A successful program will require a management office with sufficient resources to guide data management and synthesis, development of policies, and communication with principal investigators. There are many existing data management offices and databases that could support ocean acidification observational and research data.
The FOARAM Act also calls for an “Ocean Acidification Information Exchange” that would go beyond chemical and biological measurements alone, to produce syntheses and assessments that would be accessible to and understandable by managers, policy makers, and the general public. This is an important priority for decision support, but it would require specific resources and expertise, particularly in science communication, to operate effectively.
RECOMMENDATION: The National Ocean Acidification Program should create a data management office and provide it with adequate resources. Guided by experiences from previous and current large-scale research programs and the research community, the office should develop policies to ensure data and metadata quality, access, and archiving. The Program should identify appropriate data center(s) for archiving of ocean acidification data or, if existing data centers are inadequate, the Program should create its own.

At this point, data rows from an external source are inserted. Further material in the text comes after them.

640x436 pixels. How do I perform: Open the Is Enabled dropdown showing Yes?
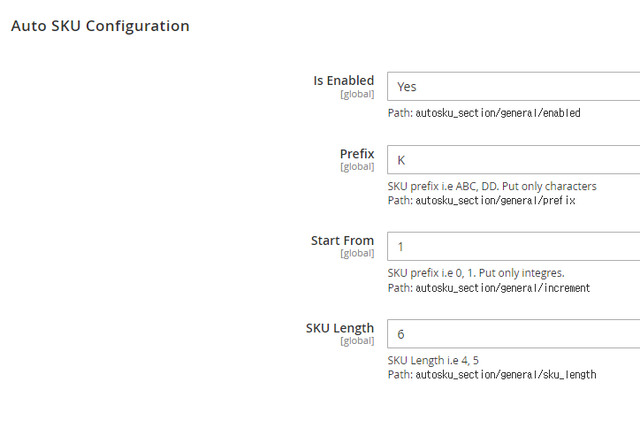(513, 87)
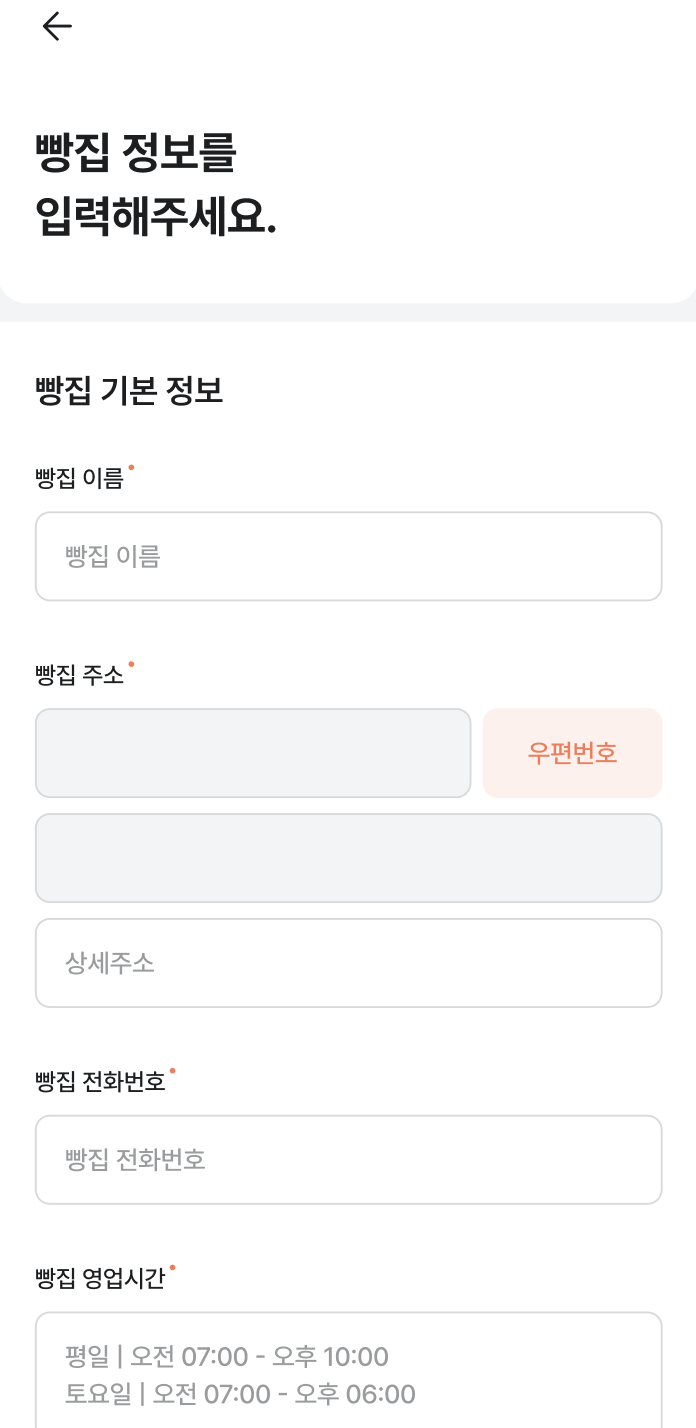Click the 빵집 영업시간 field label
696x1428 pixels.
(100, 1279)
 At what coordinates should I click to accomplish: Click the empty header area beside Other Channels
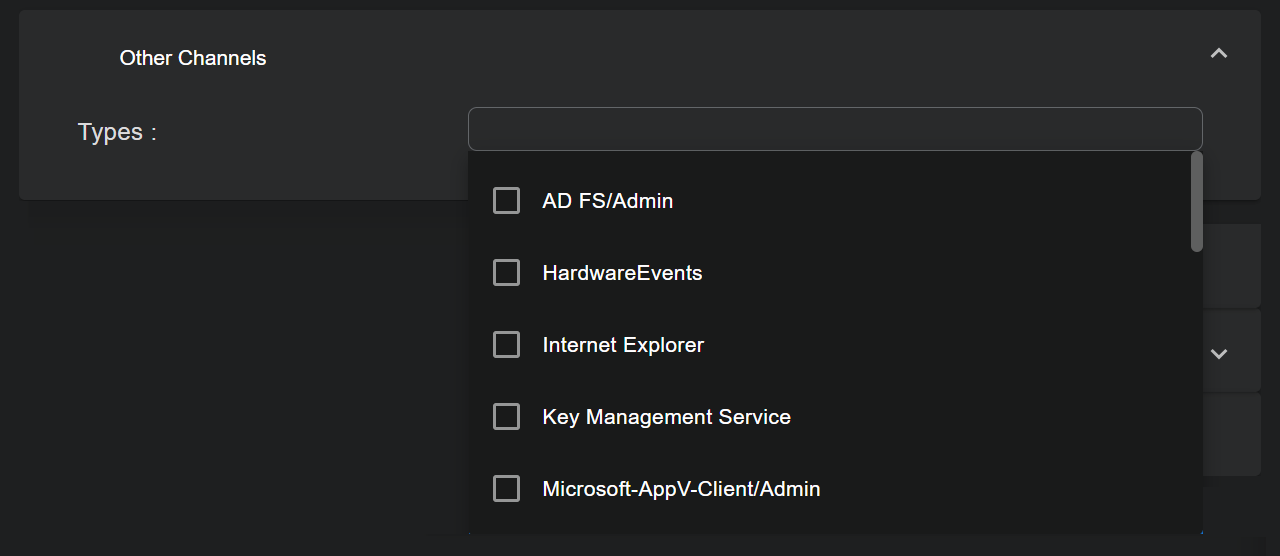[x=700, y=56]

RECOMMENDATION: In addition to management of research and observational data, the National Ocean Acidification Program, in establishing an Ocean Acidification Information Exchange, should provide timely research results, syntheses, and assessments that are of value to managers, policy makers, and the general public. The Program should develop a strategy and provide adequate resources for communication efforts.
FACILITIES AND HUMAN RESOURCES
Facilities and trained researchers will be needed to achieve the research priorities and observations described in this document. This may include large community resources and facilities including, for example, central facilities for high-quality carbonate chemistry measurements or technically complex experimental systems (e.g., free-ocean CO2 experiment (FOCE)-type sites, mesocosms), facilities located at sites with natural pH gradients and variability, or intercomparison studies to enable integration of data from different investigators. There are some community facilities of this scale, but they are currently quite limited. Large facilities may be required to scale up to ecosystem-level experiments, although there are scientific and economic trade-offs among the various types of facilities.